> PROMPT
Your copy should match the records exactly, except that no pictures appear in it.

> MATERIALS PROVIDED
:::

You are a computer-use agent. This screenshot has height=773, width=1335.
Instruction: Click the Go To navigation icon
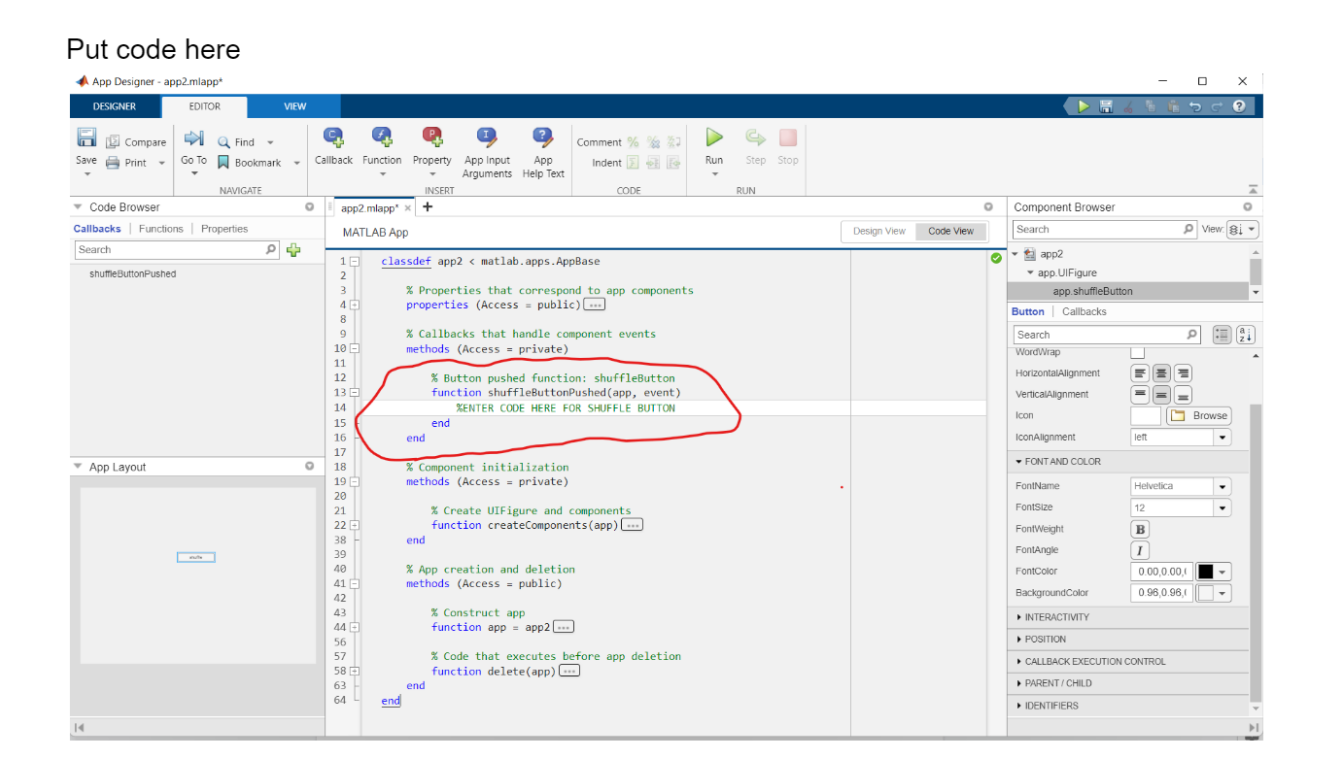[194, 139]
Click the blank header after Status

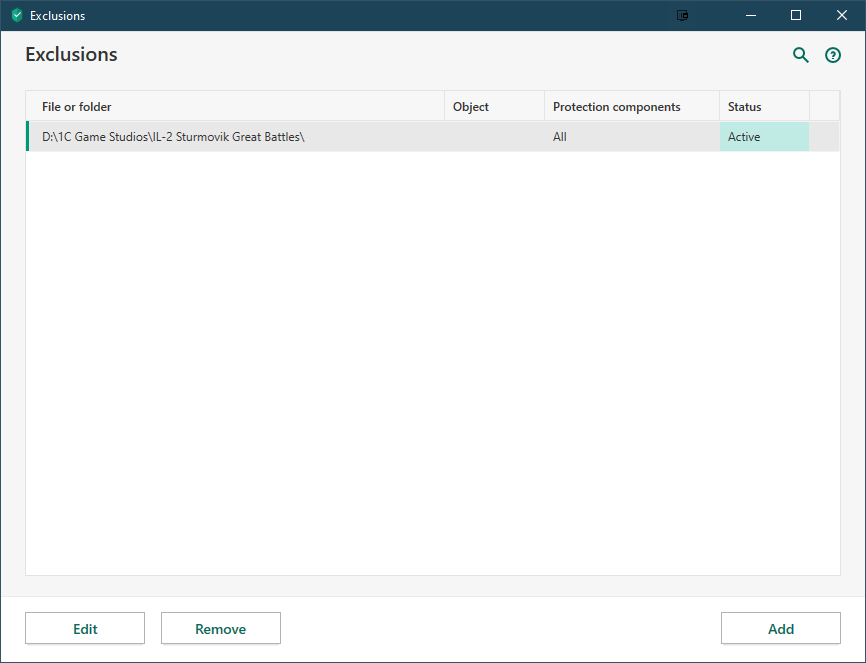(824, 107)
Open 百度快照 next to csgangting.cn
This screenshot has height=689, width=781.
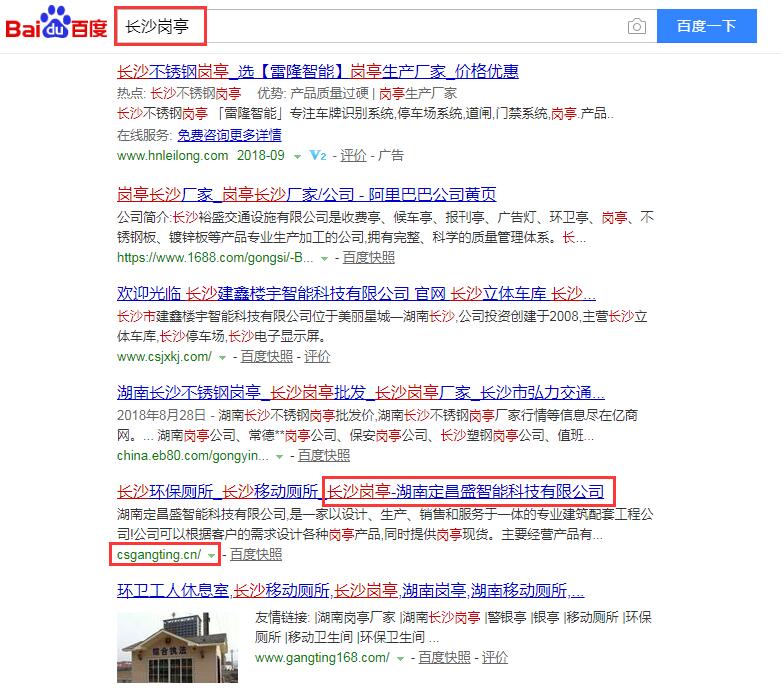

:::

> EXERCISE SOLUTION
You are a computer-use agent. This screenshot has height=773, width=1335.
Instruction: Click the Go To navigation icon
[194, 139]
Click the blank header after Status

(824, 107)
Open 百度快照 next to csgangting.cn
This screenshot has height=689, width=781.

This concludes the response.